25. So, when subsequently, Thangavelu dies on 12.1.1977, plaintiffs together would get 5/12th share in both A and B Schedule properties, just as they get from C and D Schedule properties. In view of this conclusion, in so far as C and D Schedule properties are concerned, the judgment and decree of the court below are hereby confirmed and in so far as A and B Schedule properties are concerned, the judgment and decree of the court below are modified granting 5/12th share to the plaintiffs (that is, 4/12th share for the 1st plaintiff and I/12th share for the 2nd plaintiff).
26. Regarding the accounting relief, in respect of all the suit properties, the allegation in paragraph 12 of the plaint, inter alia is as follows:
The 1st defendant is in the management of the entire properties belonging to the family and he is bound to account for the same from the date of filing of this suit.

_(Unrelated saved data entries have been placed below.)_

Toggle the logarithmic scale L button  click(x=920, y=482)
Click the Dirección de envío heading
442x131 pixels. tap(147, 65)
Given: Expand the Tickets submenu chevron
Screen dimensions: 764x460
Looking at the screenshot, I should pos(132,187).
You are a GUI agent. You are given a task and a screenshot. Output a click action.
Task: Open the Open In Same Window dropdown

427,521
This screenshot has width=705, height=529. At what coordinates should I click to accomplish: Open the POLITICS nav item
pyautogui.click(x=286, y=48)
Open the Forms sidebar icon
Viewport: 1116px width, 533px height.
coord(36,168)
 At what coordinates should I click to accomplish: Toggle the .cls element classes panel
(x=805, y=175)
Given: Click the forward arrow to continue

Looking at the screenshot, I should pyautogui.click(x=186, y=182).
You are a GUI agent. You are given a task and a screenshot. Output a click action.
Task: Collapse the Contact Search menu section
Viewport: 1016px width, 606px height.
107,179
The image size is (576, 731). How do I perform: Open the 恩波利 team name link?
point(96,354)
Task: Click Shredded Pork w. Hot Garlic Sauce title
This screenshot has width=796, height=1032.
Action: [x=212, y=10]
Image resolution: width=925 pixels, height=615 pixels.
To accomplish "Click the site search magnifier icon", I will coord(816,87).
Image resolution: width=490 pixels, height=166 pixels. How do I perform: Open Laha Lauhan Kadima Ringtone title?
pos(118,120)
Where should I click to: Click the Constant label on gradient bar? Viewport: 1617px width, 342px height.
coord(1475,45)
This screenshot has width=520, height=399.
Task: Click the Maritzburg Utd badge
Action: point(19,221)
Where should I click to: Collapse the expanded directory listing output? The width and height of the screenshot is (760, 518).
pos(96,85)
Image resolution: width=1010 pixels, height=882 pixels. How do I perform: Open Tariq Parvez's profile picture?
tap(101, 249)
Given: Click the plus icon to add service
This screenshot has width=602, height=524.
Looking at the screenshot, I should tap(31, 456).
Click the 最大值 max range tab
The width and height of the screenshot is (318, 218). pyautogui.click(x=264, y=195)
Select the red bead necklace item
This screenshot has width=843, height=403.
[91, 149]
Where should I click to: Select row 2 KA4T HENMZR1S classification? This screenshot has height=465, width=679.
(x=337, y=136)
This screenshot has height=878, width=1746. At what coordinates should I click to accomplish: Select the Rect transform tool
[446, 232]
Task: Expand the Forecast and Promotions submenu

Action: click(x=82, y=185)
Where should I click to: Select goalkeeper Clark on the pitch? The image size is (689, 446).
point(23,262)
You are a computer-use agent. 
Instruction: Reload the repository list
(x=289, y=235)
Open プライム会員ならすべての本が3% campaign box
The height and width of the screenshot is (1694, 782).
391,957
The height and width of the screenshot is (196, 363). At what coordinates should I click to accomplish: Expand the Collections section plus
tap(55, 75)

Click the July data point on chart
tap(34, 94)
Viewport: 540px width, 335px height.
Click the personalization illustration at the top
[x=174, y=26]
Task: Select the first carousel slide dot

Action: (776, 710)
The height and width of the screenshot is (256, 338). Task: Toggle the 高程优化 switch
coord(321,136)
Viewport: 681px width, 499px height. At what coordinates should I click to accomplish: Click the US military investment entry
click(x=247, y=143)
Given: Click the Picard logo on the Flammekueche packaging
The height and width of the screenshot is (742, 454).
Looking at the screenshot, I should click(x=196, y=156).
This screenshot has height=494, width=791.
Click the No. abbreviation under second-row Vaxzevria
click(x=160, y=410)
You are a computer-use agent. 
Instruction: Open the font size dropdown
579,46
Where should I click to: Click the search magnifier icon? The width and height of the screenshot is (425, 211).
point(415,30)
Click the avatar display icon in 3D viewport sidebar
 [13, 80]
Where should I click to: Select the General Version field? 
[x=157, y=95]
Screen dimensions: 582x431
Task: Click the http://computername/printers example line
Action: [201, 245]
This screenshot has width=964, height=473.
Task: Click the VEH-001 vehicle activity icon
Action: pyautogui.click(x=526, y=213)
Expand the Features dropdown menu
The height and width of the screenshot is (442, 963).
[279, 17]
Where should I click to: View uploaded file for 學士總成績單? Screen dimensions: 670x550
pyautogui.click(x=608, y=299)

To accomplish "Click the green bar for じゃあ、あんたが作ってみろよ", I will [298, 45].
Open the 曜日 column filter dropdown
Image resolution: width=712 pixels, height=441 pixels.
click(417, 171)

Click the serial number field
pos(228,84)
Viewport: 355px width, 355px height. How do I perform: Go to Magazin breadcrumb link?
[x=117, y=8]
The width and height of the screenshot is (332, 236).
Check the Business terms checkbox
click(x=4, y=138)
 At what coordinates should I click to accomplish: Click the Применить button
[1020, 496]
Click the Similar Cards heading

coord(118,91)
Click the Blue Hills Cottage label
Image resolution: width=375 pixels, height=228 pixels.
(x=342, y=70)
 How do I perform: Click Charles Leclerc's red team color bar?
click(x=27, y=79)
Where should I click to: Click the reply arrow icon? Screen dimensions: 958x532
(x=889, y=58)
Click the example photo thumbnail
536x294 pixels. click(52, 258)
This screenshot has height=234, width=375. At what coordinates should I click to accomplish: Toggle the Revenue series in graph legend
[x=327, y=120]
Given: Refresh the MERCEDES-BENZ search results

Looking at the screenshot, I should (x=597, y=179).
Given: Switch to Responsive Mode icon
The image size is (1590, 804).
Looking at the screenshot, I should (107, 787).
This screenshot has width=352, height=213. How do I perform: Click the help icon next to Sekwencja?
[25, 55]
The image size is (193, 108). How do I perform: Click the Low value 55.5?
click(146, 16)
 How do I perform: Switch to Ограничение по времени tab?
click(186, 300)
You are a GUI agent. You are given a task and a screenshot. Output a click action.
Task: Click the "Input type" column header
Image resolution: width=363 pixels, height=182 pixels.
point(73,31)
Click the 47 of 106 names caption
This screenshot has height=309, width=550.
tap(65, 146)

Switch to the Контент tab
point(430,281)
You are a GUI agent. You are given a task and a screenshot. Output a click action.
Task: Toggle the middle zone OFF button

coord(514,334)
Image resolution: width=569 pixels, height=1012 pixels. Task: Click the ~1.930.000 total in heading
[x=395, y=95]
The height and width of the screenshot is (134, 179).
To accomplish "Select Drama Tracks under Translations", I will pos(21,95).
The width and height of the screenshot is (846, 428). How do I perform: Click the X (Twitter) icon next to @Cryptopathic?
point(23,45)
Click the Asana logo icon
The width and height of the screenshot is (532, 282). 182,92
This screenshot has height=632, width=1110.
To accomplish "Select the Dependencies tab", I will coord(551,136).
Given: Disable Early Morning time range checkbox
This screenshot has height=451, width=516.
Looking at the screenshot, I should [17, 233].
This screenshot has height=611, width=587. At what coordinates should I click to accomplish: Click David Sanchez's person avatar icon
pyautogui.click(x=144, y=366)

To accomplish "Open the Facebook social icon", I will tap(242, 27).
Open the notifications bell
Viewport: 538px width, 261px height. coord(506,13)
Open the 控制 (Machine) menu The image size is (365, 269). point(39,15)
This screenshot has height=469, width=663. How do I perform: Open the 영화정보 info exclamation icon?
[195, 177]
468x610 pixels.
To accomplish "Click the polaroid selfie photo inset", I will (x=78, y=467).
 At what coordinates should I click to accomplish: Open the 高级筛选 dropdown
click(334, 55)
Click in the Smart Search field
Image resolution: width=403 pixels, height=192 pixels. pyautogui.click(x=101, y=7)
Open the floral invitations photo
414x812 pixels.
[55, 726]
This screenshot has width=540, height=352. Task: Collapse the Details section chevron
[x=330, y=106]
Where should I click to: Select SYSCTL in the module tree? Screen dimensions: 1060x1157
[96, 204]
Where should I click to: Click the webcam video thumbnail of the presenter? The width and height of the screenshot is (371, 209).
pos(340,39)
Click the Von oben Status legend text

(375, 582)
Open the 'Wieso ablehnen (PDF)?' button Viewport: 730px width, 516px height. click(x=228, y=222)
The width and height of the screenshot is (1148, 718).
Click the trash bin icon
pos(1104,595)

As against this allegation there is only a general denial in this regard in paragraph 14 of the written statement of the 1st defendant stating that what is stated in the said paragraph in the plaint is not true. There is specific denial only with reference to the quantum of income from the suit properties. Even in the evidence given by D.W.1 in chief examination, he only deals with the abovesaid quantum of income and he does not say that the accounting relating to the profits from the properties cannot be asked for at all. Therefore, it is clear that the 1st defendant has to account, for the profits secured by him from the date of suit. The court below in its judgment should have specifically and expressly held that the 1st defendant is liable to so account. On the other hand, the relevant passage appearing in the judgment purports to say that the entire matter relating to accounting is relegated to final decree proceeding. No doubt, with reference to A and B Schedules since D-4 and D-5 have life interest in the relevant properties and enjoying the same. D-l cannot be asked to account with reference to those properties. Thus it is made clear by us that the 1st defendant is liable to account to the plaintiffs for the profits from the suit C and D Schedule properties from the date of suit and the ascertainment of actual quantum of profits alone is relegated to the final decree proceedings. In this respect also, the judgment and decree granted by the court below are modified, as stated above.
27. In the result, the appeal is disposed of accordingly. In this process, we also add that we have also invoked the power of this court under Order 41, Rule 33, C.P.C. However, in the circumstances of the case, there will be no order as to costs.